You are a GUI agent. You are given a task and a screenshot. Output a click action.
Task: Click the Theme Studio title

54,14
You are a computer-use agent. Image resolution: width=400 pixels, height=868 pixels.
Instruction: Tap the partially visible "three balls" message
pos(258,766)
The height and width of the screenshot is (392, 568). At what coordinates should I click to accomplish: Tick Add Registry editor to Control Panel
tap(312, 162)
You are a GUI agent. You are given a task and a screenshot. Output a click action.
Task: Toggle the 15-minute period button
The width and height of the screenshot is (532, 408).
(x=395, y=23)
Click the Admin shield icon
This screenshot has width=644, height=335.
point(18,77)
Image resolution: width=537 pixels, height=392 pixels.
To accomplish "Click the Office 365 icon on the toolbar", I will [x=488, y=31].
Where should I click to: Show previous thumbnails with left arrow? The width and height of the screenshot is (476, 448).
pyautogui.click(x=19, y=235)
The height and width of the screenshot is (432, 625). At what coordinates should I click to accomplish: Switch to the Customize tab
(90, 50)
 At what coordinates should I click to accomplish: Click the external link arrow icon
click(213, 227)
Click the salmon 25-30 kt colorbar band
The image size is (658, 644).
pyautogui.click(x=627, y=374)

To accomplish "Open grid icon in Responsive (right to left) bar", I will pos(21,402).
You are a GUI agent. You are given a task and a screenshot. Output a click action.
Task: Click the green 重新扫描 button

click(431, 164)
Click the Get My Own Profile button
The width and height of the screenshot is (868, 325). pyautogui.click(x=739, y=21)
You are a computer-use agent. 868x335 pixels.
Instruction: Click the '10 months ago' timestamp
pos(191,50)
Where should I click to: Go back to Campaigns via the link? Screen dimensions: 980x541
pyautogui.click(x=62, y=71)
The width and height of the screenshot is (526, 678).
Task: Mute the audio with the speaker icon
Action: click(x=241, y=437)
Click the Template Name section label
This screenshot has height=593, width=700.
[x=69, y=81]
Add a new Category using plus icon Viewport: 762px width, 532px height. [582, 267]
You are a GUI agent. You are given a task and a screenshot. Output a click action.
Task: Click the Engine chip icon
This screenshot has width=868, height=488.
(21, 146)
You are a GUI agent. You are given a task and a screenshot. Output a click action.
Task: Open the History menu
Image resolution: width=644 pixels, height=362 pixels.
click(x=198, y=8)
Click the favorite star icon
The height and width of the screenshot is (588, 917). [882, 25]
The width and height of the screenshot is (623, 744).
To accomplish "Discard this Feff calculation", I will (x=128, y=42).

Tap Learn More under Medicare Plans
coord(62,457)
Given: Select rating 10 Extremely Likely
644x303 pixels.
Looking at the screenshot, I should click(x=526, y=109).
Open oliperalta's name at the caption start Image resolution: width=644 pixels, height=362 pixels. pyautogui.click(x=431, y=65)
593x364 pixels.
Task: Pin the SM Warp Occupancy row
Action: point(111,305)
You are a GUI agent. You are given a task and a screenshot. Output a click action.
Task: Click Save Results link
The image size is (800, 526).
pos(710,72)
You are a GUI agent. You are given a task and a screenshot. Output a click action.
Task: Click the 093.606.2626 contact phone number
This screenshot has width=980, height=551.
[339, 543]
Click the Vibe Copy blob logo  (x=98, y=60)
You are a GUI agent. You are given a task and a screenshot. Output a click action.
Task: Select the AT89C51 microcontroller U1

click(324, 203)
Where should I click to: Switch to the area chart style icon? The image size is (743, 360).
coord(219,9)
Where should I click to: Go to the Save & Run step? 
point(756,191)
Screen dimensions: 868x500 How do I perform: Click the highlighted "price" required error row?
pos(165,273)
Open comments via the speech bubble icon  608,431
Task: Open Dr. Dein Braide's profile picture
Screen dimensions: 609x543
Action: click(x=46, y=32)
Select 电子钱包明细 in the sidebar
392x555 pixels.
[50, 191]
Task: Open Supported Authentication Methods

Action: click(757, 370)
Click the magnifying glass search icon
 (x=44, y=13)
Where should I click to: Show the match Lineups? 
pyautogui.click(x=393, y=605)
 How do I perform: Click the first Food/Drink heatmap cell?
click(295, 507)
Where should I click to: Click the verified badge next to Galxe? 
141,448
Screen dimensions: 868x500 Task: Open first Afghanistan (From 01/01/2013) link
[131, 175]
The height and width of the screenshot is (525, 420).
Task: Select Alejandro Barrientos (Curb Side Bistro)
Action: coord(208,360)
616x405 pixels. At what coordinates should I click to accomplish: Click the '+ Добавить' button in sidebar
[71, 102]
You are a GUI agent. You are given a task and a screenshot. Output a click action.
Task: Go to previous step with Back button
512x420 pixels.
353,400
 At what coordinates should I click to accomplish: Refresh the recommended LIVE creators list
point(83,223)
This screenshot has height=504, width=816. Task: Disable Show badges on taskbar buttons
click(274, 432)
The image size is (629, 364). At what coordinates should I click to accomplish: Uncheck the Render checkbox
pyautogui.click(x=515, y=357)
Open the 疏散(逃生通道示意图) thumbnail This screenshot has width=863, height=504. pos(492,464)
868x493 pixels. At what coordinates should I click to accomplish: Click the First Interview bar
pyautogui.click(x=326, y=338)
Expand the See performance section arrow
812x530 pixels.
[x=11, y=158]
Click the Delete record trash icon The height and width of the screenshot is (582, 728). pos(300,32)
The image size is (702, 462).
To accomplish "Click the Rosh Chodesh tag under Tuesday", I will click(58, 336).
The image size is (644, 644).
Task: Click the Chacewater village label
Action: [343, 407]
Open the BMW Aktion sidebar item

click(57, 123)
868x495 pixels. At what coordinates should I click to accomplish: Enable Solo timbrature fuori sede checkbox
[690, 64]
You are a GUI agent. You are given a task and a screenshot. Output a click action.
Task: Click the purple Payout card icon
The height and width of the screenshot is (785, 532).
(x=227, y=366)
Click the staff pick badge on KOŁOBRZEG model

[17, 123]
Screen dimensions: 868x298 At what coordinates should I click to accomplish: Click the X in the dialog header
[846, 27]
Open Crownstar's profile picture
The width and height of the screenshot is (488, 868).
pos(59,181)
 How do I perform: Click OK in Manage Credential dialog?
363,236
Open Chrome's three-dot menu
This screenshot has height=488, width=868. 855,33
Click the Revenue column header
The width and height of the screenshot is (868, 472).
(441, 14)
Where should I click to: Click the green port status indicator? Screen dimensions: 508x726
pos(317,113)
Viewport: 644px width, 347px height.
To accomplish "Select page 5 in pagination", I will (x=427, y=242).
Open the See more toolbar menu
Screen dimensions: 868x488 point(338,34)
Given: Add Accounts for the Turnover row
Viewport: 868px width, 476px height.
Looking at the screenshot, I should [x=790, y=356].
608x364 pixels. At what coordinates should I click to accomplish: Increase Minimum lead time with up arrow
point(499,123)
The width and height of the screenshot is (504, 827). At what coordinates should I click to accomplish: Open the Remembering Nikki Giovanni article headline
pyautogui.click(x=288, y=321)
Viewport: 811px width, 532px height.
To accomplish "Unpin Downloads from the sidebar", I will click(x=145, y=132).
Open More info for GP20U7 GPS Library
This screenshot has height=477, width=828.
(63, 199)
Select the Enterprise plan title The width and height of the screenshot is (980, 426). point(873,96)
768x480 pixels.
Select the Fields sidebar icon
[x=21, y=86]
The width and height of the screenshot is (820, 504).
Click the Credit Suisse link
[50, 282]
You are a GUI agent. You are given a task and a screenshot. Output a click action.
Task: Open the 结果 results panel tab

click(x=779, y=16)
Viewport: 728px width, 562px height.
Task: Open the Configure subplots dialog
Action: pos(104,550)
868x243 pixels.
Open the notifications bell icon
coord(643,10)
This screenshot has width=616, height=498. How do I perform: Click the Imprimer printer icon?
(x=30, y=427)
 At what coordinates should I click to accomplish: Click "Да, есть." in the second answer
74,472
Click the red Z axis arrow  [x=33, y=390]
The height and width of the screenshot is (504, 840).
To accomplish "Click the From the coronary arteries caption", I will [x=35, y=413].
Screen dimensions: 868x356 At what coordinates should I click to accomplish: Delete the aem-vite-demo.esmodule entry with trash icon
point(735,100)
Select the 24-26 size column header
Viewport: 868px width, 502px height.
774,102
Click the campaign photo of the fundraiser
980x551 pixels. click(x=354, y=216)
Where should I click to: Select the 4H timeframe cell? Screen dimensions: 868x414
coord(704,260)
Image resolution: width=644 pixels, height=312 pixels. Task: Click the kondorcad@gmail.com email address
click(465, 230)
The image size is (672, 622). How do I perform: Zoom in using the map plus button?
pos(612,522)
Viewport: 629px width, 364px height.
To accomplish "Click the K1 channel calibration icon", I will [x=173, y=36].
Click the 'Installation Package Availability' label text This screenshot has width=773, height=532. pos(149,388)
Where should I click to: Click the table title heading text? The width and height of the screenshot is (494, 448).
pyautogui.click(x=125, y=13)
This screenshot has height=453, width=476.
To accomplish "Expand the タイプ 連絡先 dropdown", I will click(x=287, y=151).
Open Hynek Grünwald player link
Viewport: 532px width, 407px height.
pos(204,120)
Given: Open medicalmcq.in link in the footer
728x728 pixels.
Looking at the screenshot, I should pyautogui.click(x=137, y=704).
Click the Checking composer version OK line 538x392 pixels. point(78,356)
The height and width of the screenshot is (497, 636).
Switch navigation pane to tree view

.....

What you have to do: Only a number is wanted here: the count of lines in the material above that contain "computer".

Answer area: 2